Results Fifty-two patients are included, sex ratio M/F 5, average age 64±15 years. Thirty-five treatments were initiated by our hospital’s physicians: 94% by cardiologists and 6% following cardiologic advice. In accordance with the SPC, no patient presented any contraindication. Sixty-nine per cent and 20% of the patients were previously treated by angiotensin-converting-enzyme inhibitor and angiotensin II receptor blockers respectively. All patients had a glomerular filtration rate >30 mL/min. But SV is non-indicated for five patients (LVEF >35%). Moreover, the initial dose was given according to the SPC for only 28 patients, 17 patients had no titration to the target dose and 13 patients had a follow-up with a brain natriuretic peptide rate measurement.

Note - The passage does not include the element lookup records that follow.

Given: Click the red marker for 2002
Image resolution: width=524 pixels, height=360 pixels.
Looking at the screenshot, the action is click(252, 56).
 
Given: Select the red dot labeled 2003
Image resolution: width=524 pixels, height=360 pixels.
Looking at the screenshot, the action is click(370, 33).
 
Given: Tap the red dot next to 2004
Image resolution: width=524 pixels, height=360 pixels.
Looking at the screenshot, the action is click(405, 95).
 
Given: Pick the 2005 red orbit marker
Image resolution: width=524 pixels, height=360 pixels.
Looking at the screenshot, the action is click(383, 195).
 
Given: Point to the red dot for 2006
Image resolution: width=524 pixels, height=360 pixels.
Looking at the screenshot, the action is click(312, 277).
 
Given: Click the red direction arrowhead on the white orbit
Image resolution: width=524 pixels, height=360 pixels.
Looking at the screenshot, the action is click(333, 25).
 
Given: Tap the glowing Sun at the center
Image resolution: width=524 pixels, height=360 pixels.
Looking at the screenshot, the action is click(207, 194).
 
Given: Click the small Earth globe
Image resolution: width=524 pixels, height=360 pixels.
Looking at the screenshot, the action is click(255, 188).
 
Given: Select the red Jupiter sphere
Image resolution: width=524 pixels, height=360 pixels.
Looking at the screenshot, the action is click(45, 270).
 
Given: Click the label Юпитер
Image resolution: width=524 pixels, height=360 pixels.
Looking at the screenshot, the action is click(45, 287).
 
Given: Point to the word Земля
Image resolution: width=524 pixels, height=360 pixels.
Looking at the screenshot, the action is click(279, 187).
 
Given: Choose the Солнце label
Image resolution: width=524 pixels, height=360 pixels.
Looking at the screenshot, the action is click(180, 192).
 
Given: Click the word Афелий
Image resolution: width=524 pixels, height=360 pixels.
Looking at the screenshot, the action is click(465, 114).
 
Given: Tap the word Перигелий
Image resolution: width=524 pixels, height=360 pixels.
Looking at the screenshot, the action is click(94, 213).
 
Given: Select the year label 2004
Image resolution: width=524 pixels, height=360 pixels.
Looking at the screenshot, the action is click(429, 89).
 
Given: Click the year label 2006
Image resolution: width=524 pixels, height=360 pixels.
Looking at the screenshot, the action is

Compliance has been evaluated for 43 patients. It is optimal (MPR ≥100%) for 19 patients and poor for 16 patients (MPR <80%).

QoL measured for 14 patients, averaged 27±16, which seems to be better than in the general HF population: 63.7±2.30.1

Conclusion SV is prescribed in the right indication, but the initiation dose’s choice, its subsequent titration and the biological follow-up can be improved. Despite a low compliance, SV might help to strongly improve the QoL of HF patients.

Reference and/or Acknowledgements 1. Alla F. Self-rating of quality-of-life provides additional prognostic information in heart failure. Eur J Heart Fail2002;4:337–343.